- Born: 31 July 1968 Vienna, Austria
- Died: 24 April 2024 (aged 55)
- Known for: Development of R, Sweave

Academic background
- Alma mater: Vienna University of Technology
- Thesis: Ensemble Methods for Neural Clustering and Classification (1999)
- Doctoral advisor: Kurt Hornik

Academic work
- Discipline: Statistics, statistical computing
- Institutions: Vienna University of Technology LMU Munich University of Natural Resources and Life Sciences, Vienna

= Friedrich Leisch =

Austrian statistician (1968–2024)

Friedrich "Fritz" Leisch (31 July 1968 – 24 April 2024) was an Austrian statistician known for his pioneering contributions to the R programming language and the field of statistical computing.
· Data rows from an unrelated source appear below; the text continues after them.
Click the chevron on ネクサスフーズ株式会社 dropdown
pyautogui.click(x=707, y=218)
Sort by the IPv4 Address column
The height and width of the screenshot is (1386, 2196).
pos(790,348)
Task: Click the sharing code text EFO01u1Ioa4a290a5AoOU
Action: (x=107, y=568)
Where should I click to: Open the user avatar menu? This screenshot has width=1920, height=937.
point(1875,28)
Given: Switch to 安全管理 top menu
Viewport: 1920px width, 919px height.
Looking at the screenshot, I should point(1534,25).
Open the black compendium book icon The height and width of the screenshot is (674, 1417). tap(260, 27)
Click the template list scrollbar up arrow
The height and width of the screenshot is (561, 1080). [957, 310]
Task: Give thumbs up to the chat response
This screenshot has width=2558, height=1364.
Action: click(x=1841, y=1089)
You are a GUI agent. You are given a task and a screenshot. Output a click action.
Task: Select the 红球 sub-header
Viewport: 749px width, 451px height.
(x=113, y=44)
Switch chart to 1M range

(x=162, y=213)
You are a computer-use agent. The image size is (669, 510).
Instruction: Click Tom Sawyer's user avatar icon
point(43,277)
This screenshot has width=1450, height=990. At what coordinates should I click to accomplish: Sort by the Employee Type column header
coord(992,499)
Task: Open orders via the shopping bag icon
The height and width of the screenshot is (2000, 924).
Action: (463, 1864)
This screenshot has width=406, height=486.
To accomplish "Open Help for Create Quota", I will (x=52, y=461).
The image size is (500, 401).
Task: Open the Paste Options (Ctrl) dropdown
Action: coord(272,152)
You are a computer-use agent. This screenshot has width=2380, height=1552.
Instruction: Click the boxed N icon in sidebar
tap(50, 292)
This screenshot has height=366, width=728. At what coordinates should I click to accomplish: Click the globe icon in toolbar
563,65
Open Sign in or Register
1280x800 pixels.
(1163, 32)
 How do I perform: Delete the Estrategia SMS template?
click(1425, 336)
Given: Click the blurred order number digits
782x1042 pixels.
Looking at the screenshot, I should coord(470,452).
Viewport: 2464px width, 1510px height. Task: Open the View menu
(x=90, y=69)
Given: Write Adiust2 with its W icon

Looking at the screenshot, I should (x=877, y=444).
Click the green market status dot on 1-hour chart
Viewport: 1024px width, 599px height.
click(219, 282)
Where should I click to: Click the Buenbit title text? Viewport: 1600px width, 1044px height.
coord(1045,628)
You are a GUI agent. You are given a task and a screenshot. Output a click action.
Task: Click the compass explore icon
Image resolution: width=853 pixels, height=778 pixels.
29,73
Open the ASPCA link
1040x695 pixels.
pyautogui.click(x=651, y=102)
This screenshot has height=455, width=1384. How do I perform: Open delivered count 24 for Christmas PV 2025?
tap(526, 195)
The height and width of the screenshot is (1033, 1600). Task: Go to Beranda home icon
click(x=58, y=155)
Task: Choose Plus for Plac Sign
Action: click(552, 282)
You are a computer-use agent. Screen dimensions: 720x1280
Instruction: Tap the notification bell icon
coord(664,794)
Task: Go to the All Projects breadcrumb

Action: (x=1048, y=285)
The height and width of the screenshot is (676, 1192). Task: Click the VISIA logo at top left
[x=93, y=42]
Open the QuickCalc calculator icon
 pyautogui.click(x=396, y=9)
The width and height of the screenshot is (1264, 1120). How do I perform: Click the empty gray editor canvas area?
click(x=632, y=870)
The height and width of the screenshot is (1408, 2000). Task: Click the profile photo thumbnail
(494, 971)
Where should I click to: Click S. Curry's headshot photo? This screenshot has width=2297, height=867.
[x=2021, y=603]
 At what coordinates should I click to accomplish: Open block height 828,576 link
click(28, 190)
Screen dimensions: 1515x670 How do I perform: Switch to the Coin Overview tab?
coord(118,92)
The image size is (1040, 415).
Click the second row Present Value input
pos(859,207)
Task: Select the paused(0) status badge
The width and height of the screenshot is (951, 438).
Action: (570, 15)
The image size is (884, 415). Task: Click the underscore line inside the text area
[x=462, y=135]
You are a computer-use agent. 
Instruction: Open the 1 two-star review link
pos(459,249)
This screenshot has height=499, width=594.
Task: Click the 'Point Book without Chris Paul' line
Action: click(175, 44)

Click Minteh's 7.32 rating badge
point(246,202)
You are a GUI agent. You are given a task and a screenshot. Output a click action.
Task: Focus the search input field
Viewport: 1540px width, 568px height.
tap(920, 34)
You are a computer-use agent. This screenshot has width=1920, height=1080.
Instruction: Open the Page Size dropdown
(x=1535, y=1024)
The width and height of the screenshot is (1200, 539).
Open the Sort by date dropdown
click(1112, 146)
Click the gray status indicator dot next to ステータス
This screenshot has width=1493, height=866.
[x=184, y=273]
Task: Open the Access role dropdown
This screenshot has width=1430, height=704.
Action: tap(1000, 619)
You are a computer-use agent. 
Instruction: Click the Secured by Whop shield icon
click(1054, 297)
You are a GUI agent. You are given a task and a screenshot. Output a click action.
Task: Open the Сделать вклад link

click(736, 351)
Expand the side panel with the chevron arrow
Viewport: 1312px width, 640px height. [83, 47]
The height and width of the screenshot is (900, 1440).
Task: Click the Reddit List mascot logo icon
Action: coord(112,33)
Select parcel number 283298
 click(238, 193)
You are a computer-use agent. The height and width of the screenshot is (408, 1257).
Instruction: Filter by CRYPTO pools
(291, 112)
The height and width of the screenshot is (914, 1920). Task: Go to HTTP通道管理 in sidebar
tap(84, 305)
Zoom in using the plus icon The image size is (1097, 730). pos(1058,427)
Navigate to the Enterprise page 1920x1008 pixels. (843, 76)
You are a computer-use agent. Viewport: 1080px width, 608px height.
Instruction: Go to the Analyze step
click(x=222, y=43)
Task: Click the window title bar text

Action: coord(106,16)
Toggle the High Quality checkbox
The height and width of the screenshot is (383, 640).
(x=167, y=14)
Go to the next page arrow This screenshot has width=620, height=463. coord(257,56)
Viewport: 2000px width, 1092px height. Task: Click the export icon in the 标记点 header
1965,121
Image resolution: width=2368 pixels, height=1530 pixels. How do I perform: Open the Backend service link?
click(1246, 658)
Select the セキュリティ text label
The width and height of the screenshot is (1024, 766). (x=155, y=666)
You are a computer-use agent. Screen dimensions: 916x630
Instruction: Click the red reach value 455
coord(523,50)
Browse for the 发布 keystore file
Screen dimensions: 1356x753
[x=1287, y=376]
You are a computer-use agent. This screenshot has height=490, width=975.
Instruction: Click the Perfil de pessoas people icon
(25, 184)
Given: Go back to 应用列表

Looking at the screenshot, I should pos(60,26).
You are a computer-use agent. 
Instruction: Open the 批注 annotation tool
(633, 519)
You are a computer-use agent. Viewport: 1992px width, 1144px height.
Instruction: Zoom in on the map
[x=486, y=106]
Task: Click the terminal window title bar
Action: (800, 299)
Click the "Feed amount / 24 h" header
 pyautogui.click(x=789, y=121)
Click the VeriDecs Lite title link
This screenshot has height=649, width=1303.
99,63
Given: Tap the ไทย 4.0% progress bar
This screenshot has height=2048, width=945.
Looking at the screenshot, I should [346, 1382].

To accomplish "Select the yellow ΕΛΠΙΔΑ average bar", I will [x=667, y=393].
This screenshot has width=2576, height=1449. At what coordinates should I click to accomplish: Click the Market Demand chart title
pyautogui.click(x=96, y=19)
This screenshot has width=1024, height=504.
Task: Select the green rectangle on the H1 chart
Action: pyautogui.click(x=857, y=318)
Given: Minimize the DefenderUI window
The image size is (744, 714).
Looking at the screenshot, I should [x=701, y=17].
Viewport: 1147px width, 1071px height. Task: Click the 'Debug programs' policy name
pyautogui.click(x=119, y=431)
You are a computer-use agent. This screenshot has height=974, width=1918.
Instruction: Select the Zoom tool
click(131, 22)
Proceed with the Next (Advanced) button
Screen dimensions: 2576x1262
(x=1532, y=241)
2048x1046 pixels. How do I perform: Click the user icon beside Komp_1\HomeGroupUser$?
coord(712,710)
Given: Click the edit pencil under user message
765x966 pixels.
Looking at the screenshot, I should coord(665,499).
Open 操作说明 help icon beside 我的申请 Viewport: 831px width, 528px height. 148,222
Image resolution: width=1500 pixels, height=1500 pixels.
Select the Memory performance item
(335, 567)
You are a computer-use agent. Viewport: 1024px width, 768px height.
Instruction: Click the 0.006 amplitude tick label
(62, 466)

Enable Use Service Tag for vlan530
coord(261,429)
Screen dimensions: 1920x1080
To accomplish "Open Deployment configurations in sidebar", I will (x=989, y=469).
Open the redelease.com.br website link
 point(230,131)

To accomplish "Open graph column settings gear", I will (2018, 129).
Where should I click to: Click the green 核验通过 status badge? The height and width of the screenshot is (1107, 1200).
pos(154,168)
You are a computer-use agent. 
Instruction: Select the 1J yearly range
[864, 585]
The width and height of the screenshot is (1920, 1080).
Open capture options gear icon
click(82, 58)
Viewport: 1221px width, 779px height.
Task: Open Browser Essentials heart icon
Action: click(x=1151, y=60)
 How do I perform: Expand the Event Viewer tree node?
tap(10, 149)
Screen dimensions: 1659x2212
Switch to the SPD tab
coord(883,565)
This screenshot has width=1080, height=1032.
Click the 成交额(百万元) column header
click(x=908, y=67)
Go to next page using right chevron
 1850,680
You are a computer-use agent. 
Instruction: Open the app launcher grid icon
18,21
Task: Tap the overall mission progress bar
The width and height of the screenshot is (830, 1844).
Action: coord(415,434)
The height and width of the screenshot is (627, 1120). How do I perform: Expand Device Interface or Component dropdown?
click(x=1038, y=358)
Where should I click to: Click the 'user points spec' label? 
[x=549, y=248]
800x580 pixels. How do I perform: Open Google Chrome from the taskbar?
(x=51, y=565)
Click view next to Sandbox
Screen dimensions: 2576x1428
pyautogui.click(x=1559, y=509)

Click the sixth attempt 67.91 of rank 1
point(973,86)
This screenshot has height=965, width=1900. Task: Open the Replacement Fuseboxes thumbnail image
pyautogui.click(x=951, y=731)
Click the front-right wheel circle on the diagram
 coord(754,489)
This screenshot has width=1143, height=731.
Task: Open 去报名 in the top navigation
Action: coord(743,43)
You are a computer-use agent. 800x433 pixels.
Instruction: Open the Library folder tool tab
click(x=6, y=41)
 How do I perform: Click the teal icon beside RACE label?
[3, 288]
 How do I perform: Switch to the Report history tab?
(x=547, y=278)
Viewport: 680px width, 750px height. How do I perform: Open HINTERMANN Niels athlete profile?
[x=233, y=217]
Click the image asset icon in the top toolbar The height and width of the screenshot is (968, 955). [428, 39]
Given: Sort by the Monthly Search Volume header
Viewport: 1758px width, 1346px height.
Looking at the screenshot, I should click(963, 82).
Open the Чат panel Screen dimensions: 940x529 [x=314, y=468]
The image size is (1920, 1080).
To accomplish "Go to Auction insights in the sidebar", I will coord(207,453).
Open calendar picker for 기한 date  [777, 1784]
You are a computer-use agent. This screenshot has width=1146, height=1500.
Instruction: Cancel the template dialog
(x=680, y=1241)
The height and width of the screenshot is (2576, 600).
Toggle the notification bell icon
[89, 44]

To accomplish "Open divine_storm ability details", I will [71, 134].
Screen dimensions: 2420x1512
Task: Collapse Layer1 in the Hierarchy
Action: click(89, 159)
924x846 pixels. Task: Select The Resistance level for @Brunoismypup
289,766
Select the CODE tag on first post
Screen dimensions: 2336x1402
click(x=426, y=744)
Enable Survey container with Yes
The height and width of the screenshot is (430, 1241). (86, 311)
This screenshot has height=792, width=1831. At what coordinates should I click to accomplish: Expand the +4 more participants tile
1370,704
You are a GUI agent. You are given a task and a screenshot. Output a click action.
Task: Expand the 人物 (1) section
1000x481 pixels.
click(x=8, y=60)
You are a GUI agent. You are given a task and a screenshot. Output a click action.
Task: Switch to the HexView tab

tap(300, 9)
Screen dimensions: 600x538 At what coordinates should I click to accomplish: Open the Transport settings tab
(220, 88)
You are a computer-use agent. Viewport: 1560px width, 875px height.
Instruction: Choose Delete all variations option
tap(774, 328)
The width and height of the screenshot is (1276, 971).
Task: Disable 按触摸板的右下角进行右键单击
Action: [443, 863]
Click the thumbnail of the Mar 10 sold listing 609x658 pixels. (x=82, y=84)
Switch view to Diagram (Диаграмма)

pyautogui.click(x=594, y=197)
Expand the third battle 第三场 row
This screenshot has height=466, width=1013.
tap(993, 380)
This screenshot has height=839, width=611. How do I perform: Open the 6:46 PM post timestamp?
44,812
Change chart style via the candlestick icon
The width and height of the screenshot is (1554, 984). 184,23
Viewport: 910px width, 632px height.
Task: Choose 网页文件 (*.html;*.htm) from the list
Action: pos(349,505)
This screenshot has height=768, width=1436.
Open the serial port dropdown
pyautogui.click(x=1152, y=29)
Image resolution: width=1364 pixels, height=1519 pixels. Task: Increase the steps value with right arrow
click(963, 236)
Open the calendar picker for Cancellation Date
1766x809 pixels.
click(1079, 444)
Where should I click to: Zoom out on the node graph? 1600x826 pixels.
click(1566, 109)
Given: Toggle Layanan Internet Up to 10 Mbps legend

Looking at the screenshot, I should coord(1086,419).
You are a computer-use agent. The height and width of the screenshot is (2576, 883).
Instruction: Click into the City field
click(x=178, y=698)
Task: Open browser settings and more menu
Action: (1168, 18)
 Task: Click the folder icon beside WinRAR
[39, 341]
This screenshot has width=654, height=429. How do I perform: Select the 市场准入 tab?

He was a key figure in the development of the R project and co-founder of the CRAN.

== Early life and education ==
Born in Vienna, Austria, Friedrich Leisch completed his education in Technical Mathematics at the Technische Universität Wien (TU Wien). He received his doctorate in 1999 with a thesis titled Ensemble Methods for Neural Clustering and Classification, supervised by Kurt Hornik, and achieved his habilitation in statistics in 2005.

== Career ==
Leisch's academic career began at TU Wien, moving to LMU Munich in 2006 as a professor of statistics. He returned to Vienna in 2011 to serve as a full professor at the University of Natural Resources and Life Sciences (BOKU), where he led the Institute of Applied Statistics and Computing.

== Contributions ==
Leisch was instrumental in the early stages of the R project, joining the R Core Development Team and later serving as the first Secretary General of the R Foundation for Statistical Computing. He developed the Sweave system, integrating R with LaTeX to promote reproducible research. He co-organized several seminal conferences in Vienna, namely the first three "Distributed Statistical Computing (DSC)" conferences (1999, 2001, 2003) as well as the first useR! conference in 2004.

== Death ==
Leisch died on 24 April 2024, at the age of 55, following a serious illness. His death was mourned across the statistical community and at BOKU University, which published a tribute expressing their loss.